### Work to be completed
Render everything from the line containing "Where should I" down to the line containing "click(x=1079, y=59)" in the data below as a two-column CSV with the headers instruction and response, one row for each instruction with its answer. Put each value in a single quoted field and replace any line breaks with spaces.

─── Entries

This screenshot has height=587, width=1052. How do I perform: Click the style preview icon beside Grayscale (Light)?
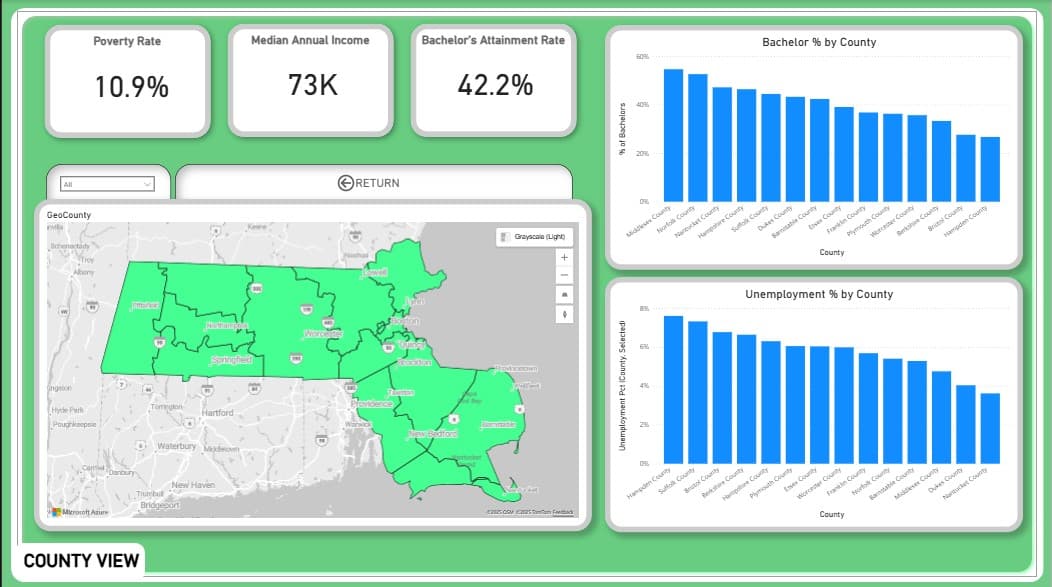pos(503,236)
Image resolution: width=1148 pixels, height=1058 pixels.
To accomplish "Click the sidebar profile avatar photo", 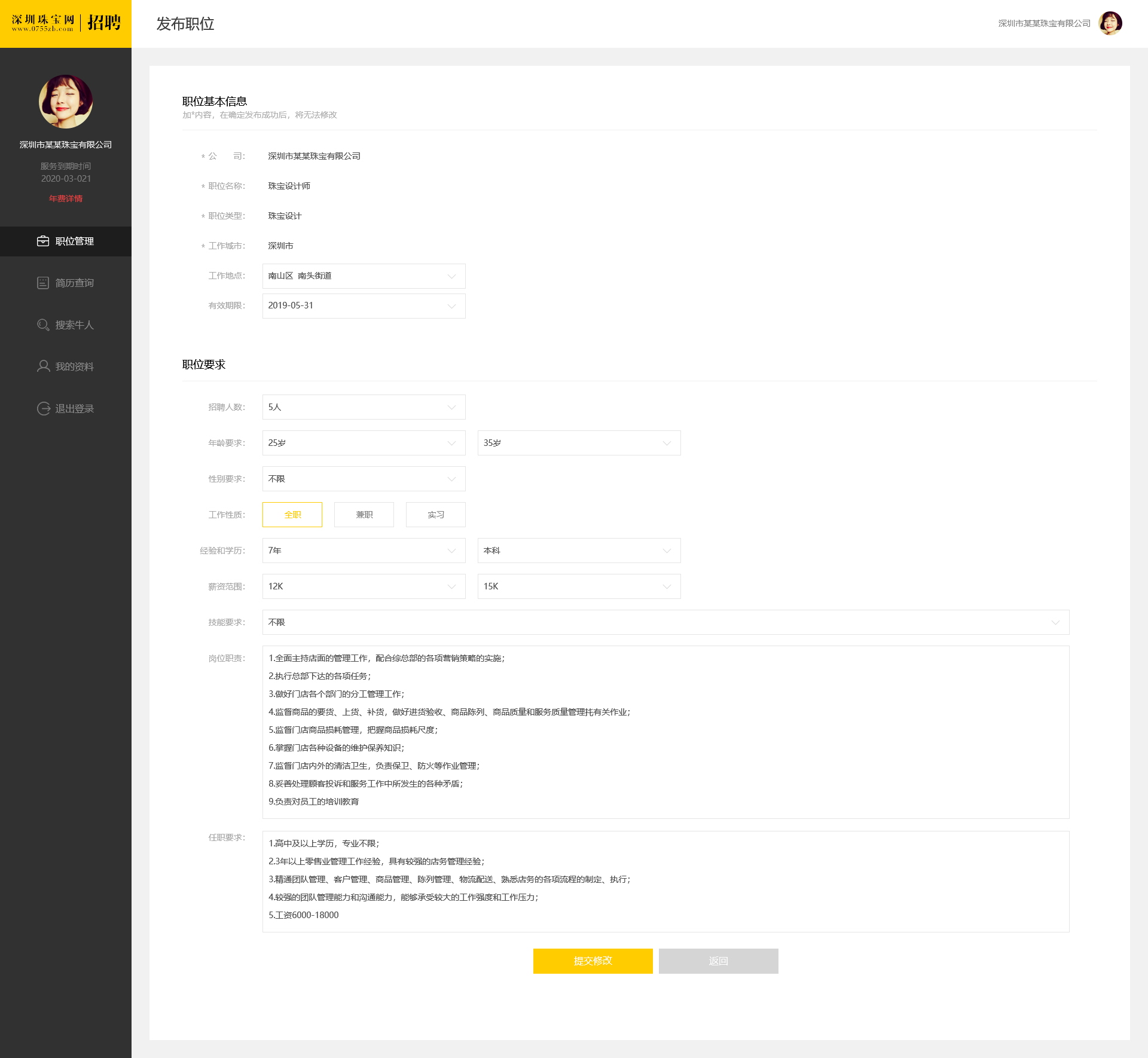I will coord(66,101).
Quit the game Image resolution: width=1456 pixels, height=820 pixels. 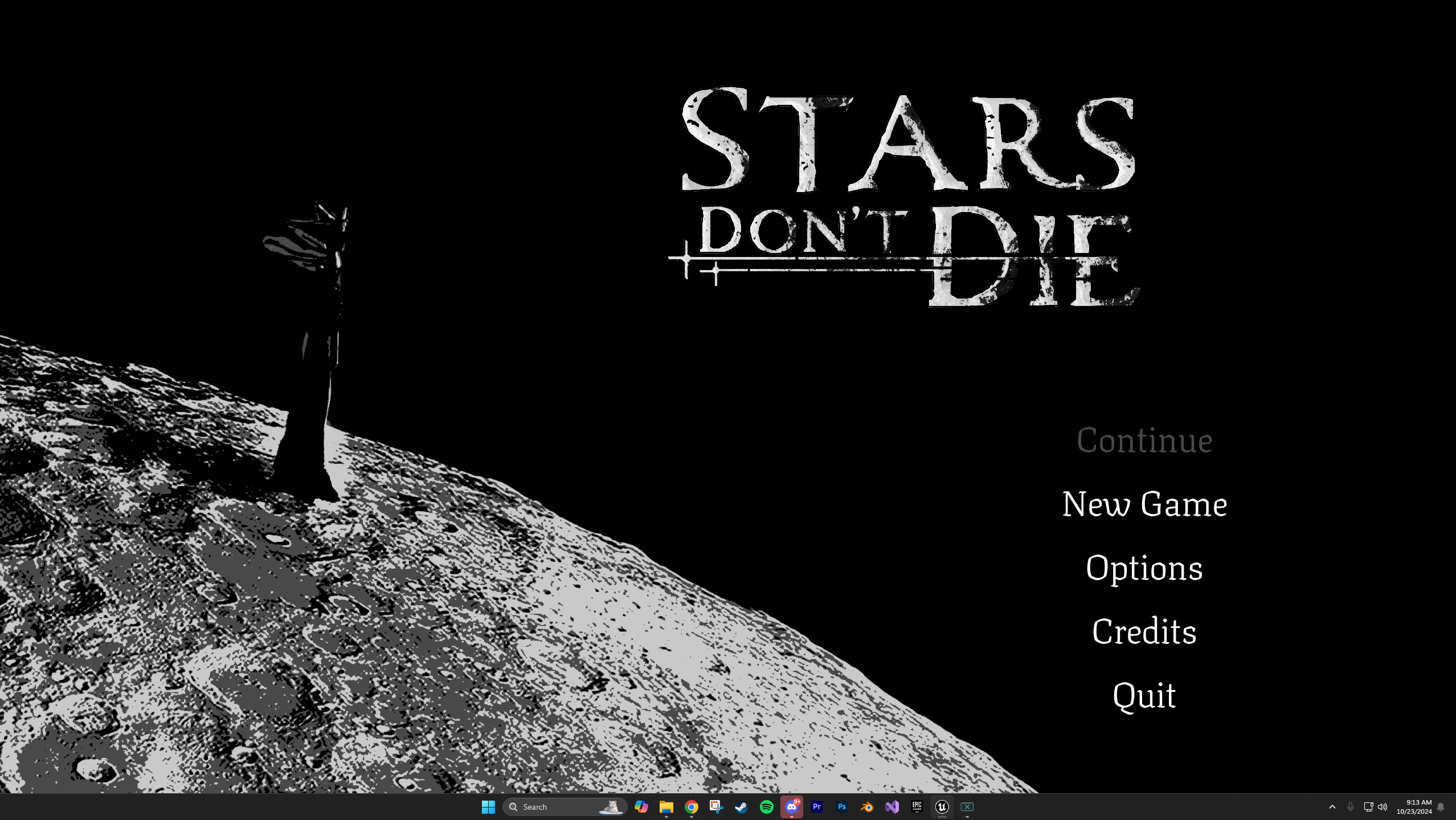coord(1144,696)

──────
─── Entries

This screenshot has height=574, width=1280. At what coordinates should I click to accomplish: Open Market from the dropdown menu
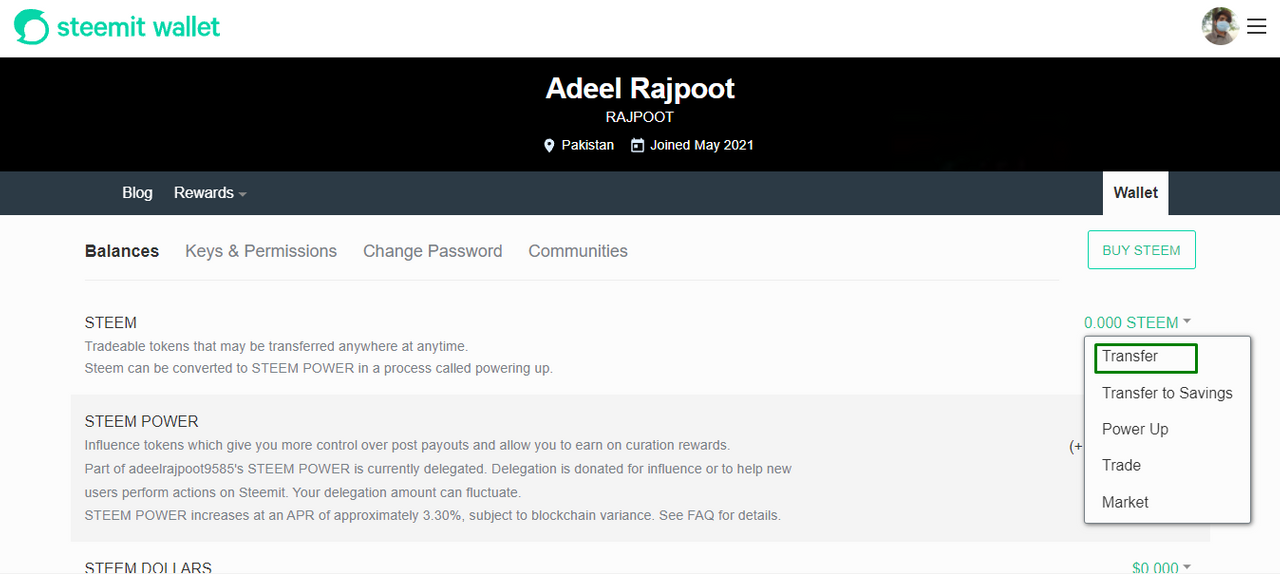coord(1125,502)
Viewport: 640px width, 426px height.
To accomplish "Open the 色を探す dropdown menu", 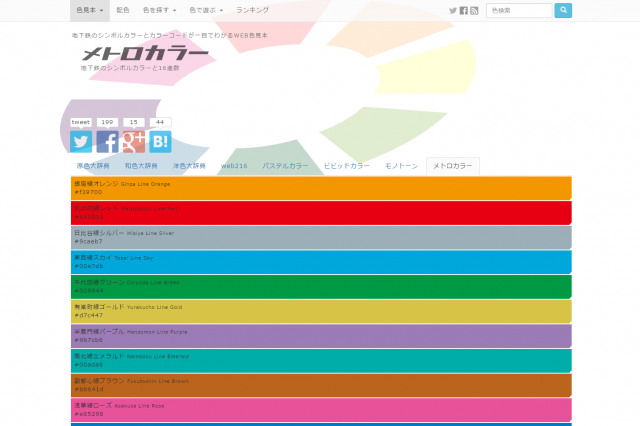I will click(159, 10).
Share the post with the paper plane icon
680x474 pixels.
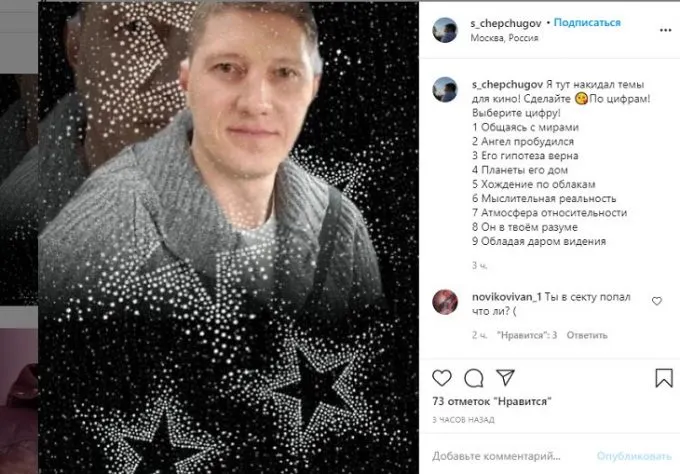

──────
─── Entries

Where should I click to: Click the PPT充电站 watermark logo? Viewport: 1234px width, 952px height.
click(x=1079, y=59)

──────

### Solved exercise
instruction,response
"Where should I click to: Click the PPT充电站 watermark logo? Viewport: 1234px width, 952px height.","click(x=1079, y=59)"